Стены ее были влажны, а свод очень высок. У нас над головами была видна узкая полоска почти черного неба. По ней я и понял, что мы находимся не совсем в мире людей: только что, когда мы стояли на склоне горы у входа в пещеру, небо было светлым, цвета лазури (а это лучший из всех цветов!).
Здесь в священном очаге горели сосновые дрова и стебли белены. Рядом, окутанная сверхъестественным мраком, сидела на своем треножнике юная пифия, скрытая от посетителей легким газовым занавесом. Аполлоний проводил нас лишь до входа; Анох, проксен [240]Спарты, ждал у него за спиной.

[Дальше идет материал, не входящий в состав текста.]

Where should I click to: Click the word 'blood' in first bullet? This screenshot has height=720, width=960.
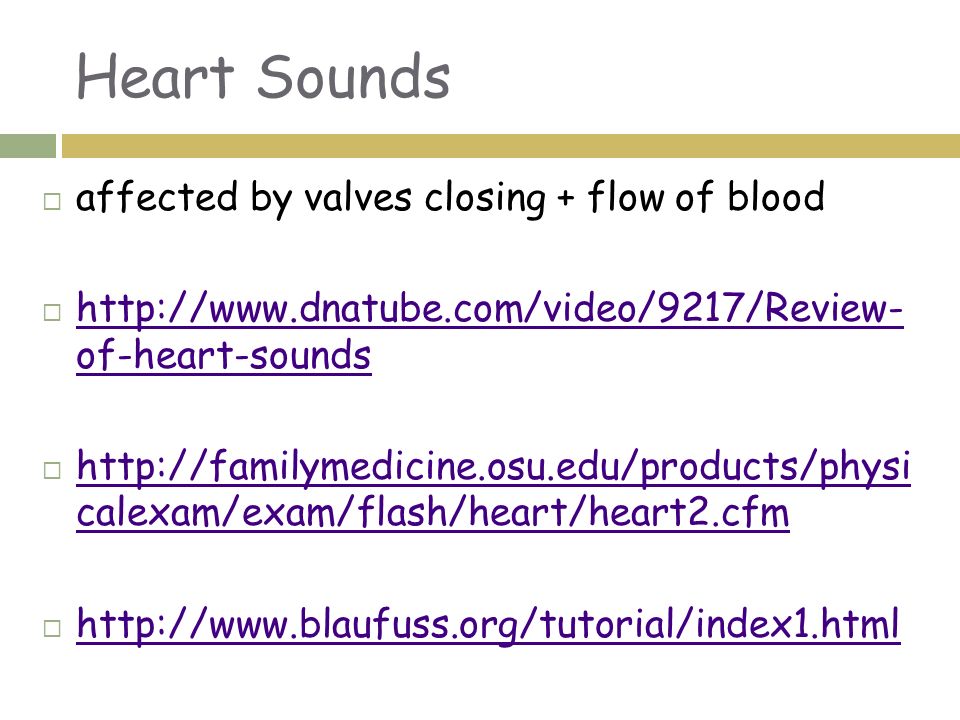[776, 197]
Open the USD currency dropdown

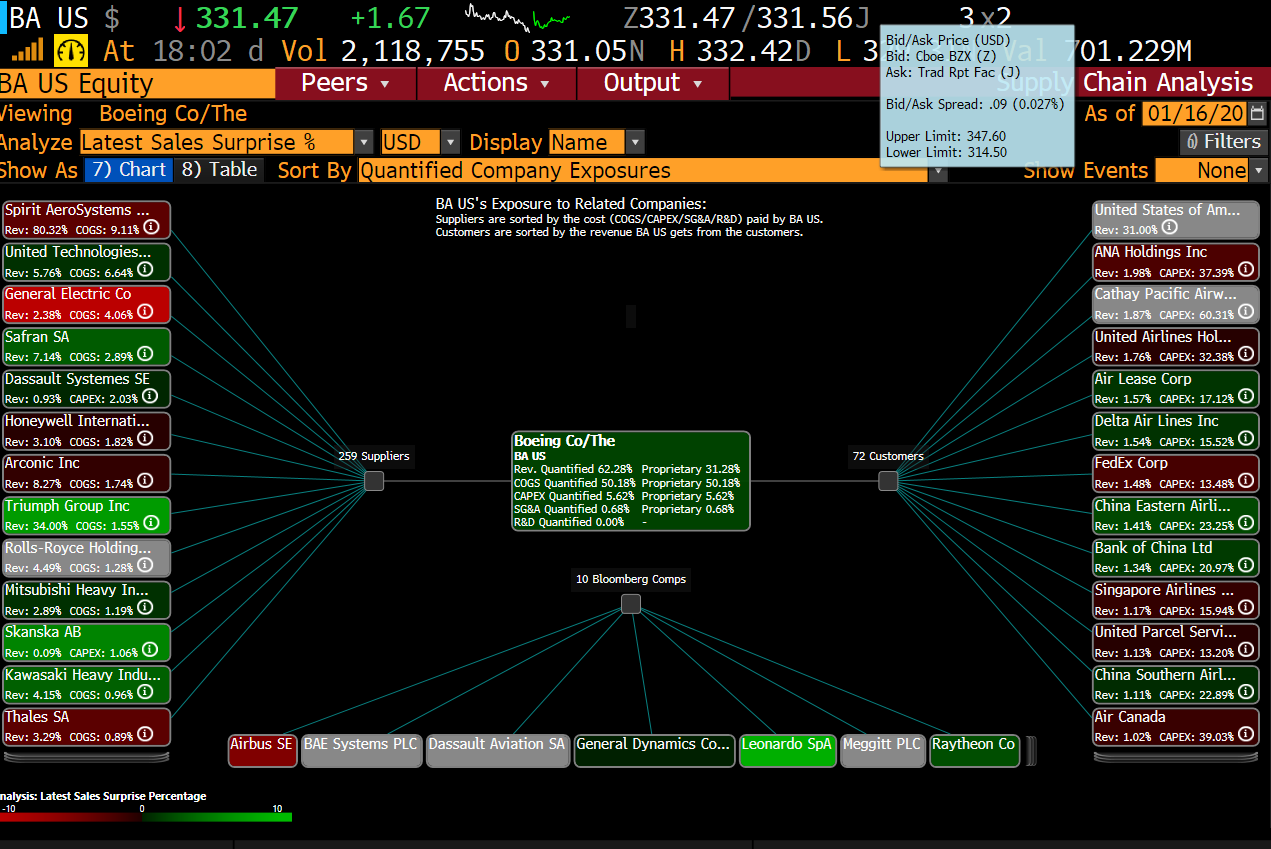click(450, 143)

– Мне была обещана победа, – сказал регент, – и все же мой возничий болен; мало того, охвачен ужасом, причины которого ни он, ни я не понимаем. Что же мне делать?
После этих его слов наступила полнейшая тишина, все так и застыли. Я, например, и пальцем бы не смог шевельнуть. Даже биение сердца более не отдавалось эхом у меня в ушах; я почти и не дышал. Точно издалека донесся голос пифии, звучавший удивительно монотонно и печально.
В глубинах земли шевельнулся питон [241]. Я отчетливо слышал, как шуршит его чешуя, как шипит воздух у него в ноздрях – но все это тоже доносилось будто издалека, пока вдруг голова чудовища не показалась из щели прямо под хлипким треножником жрицы. Едва различимый во мраке, он обвил пифию своими кольцами.
Она дико вскрикнула, мы вздрогнули, и жизнь вернулась к нам. Пифия выбросила вперед руки, откинула голову назад так, что мне показалось, шея у нее вот-вот переломится, и из уст ее послышался голос регента Павсания.
Ошеломленный, я взглянул на него, но он молчал, хотя вид у него был не менее потрясенный.
– Ты из царской семьи, царем ты и будешь. – Таковы были слова, произнесенные пифией.
Но Аполлоний напомнил нам, что лишь жрец может понять откровения пифии, и преподнес их нам в виде следующего стиха:
Не самоцветы и не копья царей на трон возводят.
И дерево, что взращено богами, не уничтожить смертным.
Царица, хоть одень ее в лохмотья, царицей остается,
За милосердие и доброту с лихвою ей богами воздается.